▶ [WORK REQUEST]: Recast the records from the line with "At what (x,y)" up to and including the line with "What do you" as a numbered list, omitting blank lines.

▶ [EXTRACTED INFORMATION]:
__________________________________________________
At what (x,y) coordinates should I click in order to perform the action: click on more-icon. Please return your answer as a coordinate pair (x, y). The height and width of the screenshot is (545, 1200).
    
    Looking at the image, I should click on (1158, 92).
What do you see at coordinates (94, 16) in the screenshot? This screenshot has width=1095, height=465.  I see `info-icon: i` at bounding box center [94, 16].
__________________________________________________
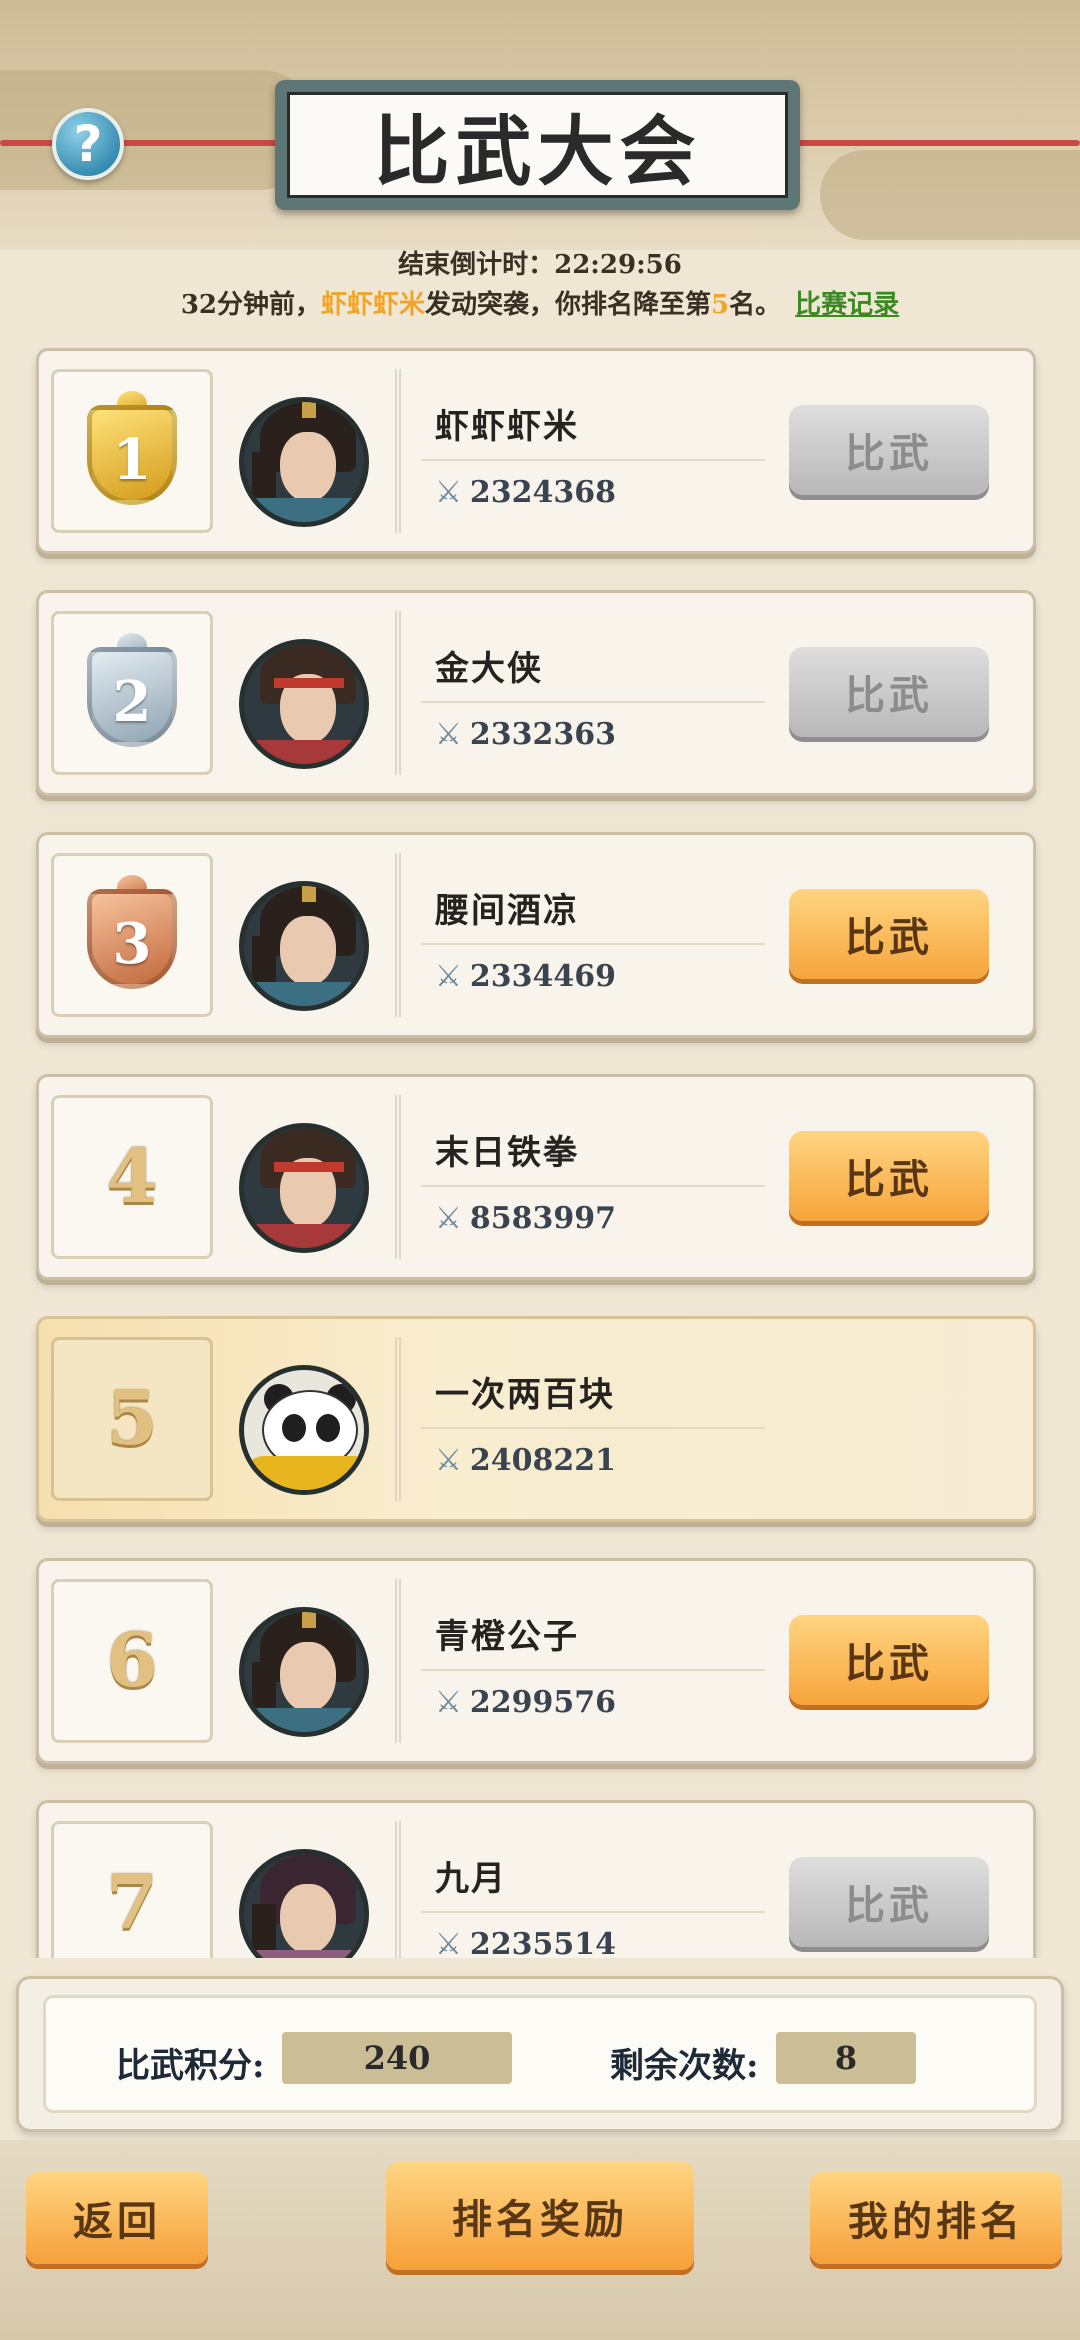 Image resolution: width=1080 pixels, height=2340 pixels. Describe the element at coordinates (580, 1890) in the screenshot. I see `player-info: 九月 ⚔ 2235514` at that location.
__________________________________________________
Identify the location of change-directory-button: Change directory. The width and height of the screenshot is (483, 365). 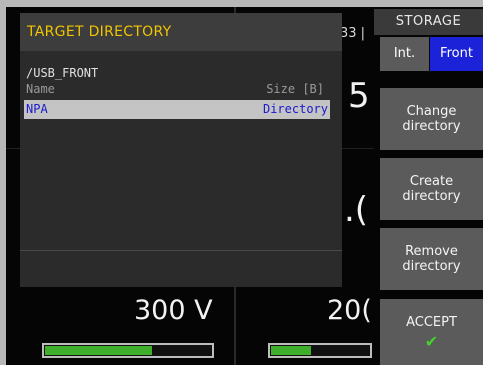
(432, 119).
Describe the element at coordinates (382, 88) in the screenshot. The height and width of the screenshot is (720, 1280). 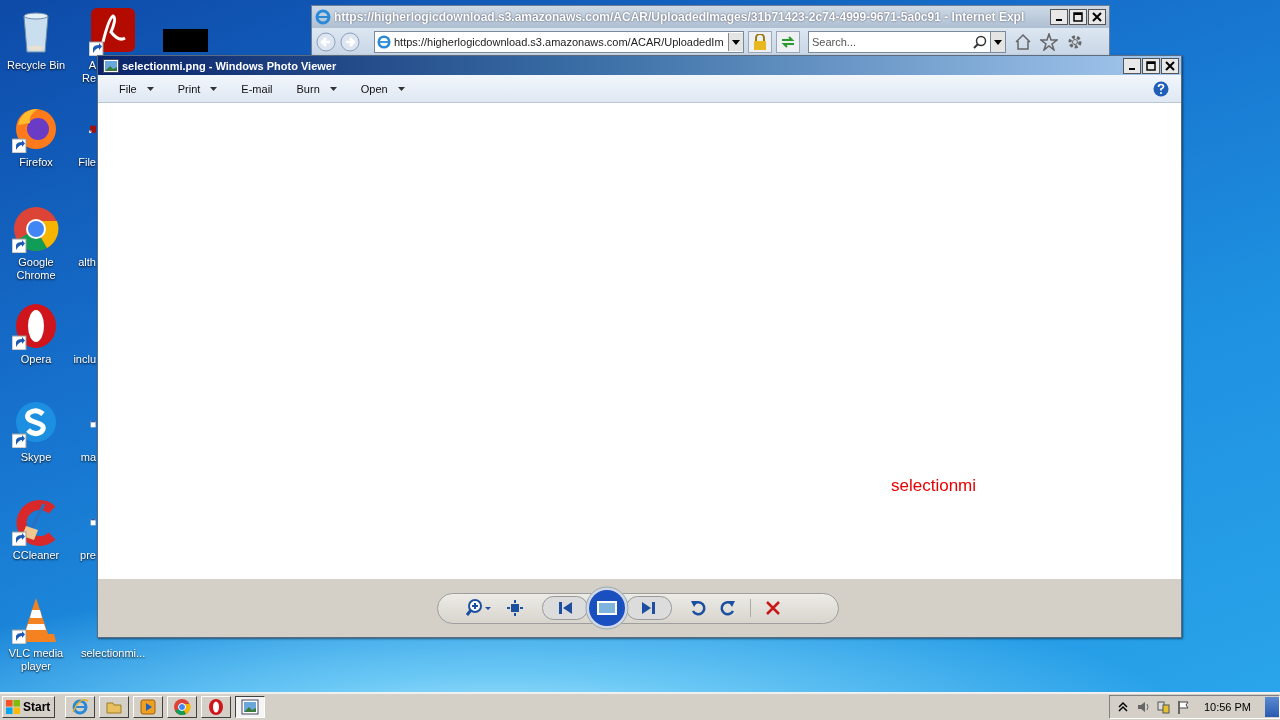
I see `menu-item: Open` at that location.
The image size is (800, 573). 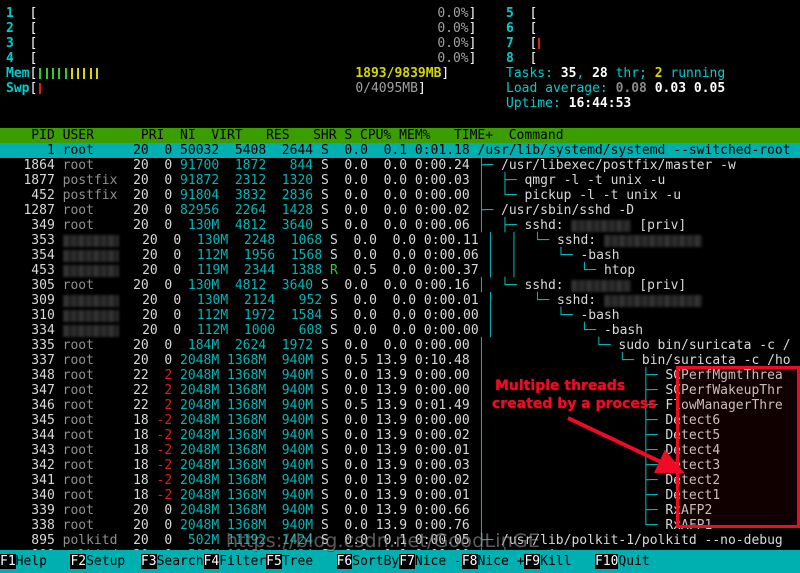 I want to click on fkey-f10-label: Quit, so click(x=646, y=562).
__________________________________________________
▶ [EXERCISE SOLUTION]:
1. At what (x,y) coordinates should I click in order to perform the action: click on more-icon. Please return your answer as a coordinate pair (x, y). The height and width of the screenshot is (545, 1200).
2.     Looking at the image, I should click on (1158, 92).
3. What do you see at coordinates (94, 16) in the screenshot? This screenshot has width=1095, height=465.  I see `info-icon: i` at bounding box center [94, 16].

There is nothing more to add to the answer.